Anda tentu masih ingat, dalam sidang MPR tahun 1999, hanya ada tiga calon Presiden yang disahkan oleh paripurna, yakni Megawati, Gus Dur dan saya. Dalam kalkulasi kami, dalam pilihan putaran pertama, Gus Dur akan kalah, sehingga tinggal Megawati dan saya yang akan maju ke putaran kedua. Kalkulasi kami ketika itu, Mega didukung oleh 305, saya 232 dan Gus Dur 185. Dalam putaran kedua, tergantung kepada eks pendukung Gus Dur, pilih Mega atau pilih saya.
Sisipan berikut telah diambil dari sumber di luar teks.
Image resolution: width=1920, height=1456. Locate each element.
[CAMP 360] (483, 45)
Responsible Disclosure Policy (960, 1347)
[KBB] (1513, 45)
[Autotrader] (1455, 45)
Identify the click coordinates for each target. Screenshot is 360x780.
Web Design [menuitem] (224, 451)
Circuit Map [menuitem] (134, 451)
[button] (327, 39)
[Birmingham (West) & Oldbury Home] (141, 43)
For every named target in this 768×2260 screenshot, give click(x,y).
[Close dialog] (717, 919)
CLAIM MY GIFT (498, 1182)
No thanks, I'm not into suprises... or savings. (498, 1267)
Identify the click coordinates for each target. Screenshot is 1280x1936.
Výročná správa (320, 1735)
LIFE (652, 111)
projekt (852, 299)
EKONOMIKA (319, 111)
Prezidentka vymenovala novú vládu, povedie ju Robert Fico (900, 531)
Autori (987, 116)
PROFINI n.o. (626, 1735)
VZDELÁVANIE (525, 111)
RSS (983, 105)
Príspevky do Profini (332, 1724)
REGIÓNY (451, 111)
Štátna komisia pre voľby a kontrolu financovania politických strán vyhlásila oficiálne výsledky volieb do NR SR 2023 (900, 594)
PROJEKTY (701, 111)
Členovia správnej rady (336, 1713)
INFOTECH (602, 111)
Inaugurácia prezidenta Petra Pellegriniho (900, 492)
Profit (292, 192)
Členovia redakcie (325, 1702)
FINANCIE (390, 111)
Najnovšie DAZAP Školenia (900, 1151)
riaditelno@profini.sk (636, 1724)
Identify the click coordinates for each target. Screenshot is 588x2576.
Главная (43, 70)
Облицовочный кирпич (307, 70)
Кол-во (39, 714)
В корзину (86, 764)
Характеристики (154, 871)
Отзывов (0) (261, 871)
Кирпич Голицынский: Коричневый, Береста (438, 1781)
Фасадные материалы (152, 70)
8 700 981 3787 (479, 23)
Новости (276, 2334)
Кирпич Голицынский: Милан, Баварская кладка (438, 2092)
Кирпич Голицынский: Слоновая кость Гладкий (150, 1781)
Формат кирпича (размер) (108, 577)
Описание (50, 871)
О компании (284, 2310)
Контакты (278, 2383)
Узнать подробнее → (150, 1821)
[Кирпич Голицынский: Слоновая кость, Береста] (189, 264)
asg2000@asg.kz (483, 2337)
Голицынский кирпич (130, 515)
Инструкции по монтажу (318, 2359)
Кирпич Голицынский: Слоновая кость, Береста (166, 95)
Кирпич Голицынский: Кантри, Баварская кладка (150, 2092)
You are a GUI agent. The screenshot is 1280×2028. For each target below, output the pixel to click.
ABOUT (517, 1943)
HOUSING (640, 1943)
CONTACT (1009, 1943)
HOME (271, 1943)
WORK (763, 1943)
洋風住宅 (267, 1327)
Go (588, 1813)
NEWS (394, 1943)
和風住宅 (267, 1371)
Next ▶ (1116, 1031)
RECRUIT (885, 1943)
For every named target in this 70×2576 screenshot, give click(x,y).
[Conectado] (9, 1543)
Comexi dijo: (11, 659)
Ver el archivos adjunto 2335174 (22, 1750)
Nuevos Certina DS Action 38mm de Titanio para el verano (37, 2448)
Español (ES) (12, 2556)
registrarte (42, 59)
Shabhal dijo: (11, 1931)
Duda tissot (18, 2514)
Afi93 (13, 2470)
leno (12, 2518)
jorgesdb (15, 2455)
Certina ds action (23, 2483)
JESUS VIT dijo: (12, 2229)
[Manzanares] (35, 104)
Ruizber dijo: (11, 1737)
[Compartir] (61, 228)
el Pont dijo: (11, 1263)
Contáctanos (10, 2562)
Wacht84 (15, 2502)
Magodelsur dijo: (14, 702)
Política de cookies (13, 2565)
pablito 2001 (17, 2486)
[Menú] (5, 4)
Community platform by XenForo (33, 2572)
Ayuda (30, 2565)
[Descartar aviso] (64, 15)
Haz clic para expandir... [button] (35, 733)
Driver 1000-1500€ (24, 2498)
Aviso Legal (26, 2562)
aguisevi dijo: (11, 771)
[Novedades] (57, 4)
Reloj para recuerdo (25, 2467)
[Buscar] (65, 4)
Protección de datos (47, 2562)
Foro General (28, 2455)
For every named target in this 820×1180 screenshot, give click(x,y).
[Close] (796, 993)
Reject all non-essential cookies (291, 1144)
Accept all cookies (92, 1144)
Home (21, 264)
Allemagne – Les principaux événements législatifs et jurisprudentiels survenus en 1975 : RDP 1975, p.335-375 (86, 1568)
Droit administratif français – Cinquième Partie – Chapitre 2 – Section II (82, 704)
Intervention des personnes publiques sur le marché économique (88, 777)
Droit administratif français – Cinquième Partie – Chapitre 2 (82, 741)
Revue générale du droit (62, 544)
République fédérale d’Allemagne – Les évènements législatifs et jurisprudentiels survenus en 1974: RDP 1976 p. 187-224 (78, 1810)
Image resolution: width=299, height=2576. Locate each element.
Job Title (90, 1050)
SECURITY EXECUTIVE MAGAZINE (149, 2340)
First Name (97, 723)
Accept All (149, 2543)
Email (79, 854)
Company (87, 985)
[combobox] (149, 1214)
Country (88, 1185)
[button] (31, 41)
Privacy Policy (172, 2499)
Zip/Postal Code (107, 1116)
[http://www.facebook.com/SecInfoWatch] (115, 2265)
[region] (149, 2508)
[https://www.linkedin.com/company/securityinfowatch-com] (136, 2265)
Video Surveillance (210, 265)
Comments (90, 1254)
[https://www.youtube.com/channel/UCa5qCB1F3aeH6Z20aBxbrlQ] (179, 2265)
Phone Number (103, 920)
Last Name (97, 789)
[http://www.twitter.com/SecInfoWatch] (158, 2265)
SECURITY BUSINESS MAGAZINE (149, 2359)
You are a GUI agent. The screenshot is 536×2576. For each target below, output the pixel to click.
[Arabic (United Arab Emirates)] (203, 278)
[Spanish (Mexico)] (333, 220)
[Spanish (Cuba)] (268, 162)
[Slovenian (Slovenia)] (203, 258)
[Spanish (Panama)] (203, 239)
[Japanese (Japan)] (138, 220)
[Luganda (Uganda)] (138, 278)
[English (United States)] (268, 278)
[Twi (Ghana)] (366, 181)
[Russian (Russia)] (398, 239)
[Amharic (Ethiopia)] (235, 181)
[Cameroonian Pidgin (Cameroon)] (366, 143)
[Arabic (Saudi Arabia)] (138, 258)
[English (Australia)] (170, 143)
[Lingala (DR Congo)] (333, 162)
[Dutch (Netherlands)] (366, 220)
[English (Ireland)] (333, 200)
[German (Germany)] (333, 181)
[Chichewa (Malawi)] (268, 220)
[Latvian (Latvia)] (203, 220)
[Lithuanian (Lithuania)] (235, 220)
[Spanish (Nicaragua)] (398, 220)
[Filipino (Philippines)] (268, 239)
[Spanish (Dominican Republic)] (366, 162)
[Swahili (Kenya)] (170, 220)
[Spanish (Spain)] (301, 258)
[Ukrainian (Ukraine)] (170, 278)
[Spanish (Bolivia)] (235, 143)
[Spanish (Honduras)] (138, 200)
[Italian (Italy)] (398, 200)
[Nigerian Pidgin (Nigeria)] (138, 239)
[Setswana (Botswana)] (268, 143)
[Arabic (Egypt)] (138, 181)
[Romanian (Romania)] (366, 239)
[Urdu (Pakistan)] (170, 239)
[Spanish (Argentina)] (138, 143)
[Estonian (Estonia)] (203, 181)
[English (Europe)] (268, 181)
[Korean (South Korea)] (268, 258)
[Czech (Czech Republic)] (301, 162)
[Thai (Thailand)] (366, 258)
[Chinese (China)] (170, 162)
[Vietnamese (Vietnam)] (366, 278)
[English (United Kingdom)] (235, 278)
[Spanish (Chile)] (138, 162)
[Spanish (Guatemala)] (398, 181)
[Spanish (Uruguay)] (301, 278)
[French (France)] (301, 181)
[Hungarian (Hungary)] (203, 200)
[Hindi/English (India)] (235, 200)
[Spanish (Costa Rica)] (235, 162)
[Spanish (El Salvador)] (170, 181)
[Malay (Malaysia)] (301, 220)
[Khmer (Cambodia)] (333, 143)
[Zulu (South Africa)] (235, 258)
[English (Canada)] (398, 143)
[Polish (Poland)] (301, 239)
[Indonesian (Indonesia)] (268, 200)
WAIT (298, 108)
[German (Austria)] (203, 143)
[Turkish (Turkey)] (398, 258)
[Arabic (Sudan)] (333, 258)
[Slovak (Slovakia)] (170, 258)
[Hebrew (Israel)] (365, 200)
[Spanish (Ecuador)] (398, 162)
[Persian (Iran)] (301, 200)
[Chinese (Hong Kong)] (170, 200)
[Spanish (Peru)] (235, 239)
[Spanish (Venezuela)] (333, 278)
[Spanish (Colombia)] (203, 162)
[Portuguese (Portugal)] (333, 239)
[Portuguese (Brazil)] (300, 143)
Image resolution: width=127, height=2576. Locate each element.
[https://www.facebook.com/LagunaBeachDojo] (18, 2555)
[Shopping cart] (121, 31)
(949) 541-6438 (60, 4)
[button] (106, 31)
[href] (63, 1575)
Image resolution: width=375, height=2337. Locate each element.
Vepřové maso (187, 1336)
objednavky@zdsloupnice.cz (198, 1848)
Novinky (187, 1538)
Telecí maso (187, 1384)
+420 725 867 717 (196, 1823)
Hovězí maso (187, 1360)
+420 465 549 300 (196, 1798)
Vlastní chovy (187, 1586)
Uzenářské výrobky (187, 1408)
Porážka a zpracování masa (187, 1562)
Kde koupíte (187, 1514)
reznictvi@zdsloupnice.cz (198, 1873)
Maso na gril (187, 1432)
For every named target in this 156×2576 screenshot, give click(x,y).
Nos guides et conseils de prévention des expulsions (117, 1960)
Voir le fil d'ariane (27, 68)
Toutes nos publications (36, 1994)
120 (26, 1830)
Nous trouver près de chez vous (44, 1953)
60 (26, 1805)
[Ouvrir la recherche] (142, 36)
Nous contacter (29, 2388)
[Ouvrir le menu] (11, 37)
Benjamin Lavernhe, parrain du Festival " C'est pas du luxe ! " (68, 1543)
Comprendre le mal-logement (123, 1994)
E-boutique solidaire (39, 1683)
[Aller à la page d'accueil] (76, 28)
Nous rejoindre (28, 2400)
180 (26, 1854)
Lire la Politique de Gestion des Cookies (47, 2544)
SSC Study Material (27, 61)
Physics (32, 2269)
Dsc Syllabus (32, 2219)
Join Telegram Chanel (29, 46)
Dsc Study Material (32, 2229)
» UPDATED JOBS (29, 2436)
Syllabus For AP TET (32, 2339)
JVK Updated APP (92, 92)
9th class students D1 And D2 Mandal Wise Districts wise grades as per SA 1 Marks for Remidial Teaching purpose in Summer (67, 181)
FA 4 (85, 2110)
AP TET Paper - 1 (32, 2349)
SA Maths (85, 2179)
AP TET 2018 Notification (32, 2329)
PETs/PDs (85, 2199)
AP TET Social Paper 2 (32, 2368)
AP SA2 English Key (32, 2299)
Mungkin saja akan terjadi kompromi, Mega menjadi Presiden, saya menjadi wakilnya, atau kami maju terus untuk memastikan siapa yang akan menang, Mega atau saya. Namun, walau tinggal beberapa langkah saja untuk menjadi Presiden atau Wapres, saya toh mundur dari pencalonan, beberapa menit menjelang pemilihan. Ambisi saya tidak terlalu besar. Tiga kali saya menjadi menteri dengan segala suka-dukanya. Seribu kebaikan yang dikerjakan, seakan begitu mudah dilupakan orang. Namun satu perbuatan, yang belum tentu salah — seperti kasus AFIS dan Bank Paribas London — namun dianggap salah oleh media, akan setiap hari di blow up dengan headline, talk show, runing text dan sebagainya. Saya seolah tidak mendapatkan porsi yang wajar untuk mengklarifikasi, menjelaskan, apalagi membela diri. Sebagai manusia, kadang-kadang saya berpikir, nama baik, harkat dan martabat serta kehormatan adalah jauh lebih berharga dari segala macam pangkat dan jabatan.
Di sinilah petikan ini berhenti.